>>>>>

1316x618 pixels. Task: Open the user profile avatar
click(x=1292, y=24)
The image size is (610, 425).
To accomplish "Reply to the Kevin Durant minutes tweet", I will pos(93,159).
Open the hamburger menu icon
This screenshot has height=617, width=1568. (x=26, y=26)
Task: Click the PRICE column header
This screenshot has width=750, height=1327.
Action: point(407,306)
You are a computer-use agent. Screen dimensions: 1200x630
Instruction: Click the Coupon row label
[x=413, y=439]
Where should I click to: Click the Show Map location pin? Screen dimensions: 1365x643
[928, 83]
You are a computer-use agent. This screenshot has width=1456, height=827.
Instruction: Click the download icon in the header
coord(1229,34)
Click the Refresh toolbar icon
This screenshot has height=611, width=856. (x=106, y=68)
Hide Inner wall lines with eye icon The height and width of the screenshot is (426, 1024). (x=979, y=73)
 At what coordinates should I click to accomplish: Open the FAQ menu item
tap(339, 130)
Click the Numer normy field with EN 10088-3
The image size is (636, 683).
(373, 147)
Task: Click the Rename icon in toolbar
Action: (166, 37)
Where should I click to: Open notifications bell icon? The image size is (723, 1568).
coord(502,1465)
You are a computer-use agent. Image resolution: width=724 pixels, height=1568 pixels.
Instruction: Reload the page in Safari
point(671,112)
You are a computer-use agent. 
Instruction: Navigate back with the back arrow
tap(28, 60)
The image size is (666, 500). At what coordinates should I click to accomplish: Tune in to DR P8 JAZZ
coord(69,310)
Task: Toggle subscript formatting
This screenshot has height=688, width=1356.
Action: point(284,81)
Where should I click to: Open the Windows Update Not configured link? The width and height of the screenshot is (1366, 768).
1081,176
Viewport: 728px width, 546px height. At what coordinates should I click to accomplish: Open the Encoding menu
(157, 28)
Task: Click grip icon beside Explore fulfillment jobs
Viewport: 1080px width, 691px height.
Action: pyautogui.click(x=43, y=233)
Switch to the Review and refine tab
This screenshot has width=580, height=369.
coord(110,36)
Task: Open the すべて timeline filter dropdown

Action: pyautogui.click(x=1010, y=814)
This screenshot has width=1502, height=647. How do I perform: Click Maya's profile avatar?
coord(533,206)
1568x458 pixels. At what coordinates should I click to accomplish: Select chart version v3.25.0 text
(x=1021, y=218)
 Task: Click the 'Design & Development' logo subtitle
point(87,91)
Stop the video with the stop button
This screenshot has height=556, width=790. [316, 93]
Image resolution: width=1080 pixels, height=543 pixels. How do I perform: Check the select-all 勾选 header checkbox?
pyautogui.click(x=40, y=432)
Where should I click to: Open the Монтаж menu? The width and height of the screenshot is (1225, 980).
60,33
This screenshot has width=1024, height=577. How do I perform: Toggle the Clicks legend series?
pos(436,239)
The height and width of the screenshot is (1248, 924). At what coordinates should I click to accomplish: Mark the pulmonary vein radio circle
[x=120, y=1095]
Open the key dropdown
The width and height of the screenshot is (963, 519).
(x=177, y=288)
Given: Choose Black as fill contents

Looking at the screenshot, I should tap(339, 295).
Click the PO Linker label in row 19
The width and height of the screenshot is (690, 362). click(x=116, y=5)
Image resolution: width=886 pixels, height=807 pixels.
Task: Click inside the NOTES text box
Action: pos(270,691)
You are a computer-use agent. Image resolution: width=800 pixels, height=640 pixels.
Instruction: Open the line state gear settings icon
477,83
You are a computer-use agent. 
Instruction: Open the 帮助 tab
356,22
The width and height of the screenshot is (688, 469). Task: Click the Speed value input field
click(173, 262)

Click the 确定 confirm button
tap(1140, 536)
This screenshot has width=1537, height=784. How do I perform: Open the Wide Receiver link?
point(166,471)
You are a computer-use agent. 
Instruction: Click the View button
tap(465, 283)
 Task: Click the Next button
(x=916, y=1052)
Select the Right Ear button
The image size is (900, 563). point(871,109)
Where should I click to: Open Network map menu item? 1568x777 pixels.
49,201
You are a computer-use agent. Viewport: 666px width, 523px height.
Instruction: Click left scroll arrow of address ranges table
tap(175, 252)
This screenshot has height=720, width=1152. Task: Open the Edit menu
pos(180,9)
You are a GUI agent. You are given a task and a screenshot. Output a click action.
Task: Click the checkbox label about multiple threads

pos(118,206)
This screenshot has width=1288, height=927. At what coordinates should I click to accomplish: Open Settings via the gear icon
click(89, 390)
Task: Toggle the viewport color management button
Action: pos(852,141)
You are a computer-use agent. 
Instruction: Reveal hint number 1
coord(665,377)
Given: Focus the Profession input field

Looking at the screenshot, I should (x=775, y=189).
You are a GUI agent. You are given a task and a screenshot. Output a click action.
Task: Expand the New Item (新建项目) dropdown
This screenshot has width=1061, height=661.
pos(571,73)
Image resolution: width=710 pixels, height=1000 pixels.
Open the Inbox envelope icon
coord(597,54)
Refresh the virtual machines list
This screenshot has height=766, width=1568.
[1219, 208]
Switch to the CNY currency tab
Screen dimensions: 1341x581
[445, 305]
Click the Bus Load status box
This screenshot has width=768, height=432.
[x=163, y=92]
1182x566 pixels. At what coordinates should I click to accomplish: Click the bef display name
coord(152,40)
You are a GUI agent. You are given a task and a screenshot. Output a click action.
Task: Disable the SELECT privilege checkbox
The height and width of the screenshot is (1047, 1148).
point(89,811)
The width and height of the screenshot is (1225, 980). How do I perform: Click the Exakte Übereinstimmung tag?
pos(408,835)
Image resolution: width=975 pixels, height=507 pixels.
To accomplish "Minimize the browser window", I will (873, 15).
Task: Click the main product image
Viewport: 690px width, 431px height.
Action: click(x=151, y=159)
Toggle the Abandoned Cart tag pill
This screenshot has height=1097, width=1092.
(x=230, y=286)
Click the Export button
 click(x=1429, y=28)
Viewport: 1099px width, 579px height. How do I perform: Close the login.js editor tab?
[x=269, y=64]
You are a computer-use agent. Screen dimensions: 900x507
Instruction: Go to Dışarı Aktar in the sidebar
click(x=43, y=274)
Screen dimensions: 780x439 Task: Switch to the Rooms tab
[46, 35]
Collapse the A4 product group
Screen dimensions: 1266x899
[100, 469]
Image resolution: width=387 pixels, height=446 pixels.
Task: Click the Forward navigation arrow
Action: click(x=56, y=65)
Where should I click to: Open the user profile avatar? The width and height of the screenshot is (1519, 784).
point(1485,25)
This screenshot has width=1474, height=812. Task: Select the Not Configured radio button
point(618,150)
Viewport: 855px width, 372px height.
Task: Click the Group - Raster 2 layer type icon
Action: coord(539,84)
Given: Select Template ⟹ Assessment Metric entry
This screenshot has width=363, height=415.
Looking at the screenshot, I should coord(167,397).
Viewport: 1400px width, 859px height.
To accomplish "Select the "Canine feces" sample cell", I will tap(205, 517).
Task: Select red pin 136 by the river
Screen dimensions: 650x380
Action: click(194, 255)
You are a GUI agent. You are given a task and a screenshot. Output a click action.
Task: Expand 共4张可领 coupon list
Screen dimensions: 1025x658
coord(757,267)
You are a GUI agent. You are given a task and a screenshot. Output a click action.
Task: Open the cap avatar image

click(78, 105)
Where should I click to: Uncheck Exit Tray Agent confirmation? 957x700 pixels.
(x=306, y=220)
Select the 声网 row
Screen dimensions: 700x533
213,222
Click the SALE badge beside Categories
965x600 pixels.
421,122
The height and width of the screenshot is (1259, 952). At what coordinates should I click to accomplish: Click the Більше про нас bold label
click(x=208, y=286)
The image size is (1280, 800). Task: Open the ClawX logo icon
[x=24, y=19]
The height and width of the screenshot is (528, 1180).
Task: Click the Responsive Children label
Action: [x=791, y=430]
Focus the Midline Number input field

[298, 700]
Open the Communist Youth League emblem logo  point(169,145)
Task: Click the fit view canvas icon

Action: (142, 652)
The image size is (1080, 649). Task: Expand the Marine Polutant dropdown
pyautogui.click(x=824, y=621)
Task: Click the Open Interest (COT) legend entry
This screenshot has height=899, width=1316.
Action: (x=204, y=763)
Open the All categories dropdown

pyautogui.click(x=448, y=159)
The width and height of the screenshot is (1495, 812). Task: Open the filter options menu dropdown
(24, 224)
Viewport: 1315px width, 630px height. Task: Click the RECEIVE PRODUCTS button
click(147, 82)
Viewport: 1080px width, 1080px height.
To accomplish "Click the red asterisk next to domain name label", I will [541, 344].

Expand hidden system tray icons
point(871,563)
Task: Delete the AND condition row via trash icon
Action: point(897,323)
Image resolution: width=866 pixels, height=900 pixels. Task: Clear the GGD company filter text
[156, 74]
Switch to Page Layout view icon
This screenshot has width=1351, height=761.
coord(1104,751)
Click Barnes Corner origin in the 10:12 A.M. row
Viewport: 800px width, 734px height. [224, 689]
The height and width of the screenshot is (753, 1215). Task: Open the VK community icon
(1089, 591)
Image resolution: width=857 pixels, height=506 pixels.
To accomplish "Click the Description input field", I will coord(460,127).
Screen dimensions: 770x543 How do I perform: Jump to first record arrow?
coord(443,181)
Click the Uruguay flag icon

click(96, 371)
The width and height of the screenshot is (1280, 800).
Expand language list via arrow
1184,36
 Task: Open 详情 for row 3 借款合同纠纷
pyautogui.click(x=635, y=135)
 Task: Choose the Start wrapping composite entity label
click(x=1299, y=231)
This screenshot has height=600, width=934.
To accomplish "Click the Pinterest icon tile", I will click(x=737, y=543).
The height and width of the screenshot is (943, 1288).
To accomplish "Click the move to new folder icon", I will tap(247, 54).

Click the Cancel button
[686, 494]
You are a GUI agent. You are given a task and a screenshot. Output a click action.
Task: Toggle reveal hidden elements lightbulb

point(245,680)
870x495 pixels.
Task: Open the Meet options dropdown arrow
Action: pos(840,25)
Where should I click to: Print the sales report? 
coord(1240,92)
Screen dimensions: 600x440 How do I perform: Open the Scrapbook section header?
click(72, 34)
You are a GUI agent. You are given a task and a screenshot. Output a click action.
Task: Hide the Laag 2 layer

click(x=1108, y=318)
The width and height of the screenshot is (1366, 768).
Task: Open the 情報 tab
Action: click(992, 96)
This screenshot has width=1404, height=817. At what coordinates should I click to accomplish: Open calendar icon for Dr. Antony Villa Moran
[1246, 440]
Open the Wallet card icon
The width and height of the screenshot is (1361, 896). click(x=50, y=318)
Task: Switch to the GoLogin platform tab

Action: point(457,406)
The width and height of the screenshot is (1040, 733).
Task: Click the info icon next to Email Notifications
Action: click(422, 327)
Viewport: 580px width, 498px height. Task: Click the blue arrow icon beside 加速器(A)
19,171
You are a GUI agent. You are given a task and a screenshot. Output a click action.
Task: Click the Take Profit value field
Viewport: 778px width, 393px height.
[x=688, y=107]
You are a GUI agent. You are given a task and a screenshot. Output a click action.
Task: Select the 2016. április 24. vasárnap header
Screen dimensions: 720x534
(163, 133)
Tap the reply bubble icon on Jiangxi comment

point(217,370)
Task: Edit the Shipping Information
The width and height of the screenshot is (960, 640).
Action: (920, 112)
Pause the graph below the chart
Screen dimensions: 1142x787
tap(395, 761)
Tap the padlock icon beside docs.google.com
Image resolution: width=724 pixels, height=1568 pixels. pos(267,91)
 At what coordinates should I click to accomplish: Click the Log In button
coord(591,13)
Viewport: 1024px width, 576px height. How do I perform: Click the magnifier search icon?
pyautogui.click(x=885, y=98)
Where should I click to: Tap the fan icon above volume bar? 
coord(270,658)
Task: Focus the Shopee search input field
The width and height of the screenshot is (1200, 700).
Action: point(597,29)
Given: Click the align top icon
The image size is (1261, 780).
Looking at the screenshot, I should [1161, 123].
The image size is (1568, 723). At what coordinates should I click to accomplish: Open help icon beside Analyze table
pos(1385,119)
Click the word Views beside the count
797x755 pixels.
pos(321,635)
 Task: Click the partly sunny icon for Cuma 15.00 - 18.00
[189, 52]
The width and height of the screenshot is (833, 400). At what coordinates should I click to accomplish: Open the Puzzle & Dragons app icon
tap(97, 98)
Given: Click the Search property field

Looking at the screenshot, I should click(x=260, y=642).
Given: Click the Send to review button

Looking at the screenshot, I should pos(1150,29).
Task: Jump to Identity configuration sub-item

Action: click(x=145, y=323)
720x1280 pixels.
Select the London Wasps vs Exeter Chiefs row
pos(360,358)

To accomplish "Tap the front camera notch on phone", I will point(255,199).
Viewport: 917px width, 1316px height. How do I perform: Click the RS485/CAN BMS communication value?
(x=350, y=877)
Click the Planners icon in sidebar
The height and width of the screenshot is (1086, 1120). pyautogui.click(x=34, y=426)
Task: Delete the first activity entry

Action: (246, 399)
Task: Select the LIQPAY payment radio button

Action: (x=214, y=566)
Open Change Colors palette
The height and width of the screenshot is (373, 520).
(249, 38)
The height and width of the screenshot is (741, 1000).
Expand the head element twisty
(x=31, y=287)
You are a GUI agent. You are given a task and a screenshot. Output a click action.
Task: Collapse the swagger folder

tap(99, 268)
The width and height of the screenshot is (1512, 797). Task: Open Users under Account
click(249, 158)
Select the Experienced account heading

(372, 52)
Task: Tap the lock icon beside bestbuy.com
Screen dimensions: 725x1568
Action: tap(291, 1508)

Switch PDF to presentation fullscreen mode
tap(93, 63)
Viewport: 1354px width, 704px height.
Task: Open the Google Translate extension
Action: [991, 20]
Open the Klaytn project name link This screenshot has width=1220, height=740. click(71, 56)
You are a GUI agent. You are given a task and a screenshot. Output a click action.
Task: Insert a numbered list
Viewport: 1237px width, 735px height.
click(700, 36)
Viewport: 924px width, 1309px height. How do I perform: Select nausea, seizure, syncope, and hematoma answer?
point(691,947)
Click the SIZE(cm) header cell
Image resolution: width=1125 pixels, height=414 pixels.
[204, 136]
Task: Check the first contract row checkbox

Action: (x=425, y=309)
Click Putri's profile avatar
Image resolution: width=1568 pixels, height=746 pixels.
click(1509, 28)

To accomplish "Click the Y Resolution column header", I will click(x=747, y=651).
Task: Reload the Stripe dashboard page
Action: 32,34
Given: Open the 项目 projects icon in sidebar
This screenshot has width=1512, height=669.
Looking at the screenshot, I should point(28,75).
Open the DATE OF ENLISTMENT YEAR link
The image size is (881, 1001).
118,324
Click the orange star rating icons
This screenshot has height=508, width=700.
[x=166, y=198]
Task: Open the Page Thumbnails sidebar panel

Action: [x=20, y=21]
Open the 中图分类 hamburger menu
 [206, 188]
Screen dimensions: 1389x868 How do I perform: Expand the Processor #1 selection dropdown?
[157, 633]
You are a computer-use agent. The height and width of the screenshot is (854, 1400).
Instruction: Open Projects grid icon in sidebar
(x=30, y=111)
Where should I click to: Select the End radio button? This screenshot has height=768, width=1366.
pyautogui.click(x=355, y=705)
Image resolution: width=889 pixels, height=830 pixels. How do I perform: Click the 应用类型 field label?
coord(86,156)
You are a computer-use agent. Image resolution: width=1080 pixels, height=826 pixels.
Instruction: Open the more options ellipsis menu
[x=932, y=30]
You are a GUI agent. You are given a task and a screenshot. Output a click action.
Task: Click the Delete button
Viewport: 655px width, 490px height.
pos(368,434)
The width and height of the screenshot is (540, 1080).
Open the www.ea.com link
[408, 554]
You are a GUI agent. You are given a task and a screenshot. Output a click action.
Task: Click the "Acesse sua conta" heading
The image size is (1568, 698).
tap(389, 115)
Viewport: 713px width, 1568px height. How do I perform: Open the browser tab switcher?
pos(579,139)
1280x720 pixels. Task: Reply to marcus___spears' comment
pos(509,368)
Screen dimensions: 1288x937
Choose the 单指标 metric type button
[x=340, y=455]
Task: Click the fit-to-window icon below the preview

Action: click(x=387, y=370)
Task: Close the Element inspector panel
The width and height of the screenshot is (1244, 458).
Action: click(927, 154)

<<<<<

**Problem:**
Where the word "cell" shows up in a line of the entries above, copy that line.

**Output for this task:**
To accomplish "Select the "Canine feces" sample cell", I will tap(205, 517).
Click the SIZE(cm) header cell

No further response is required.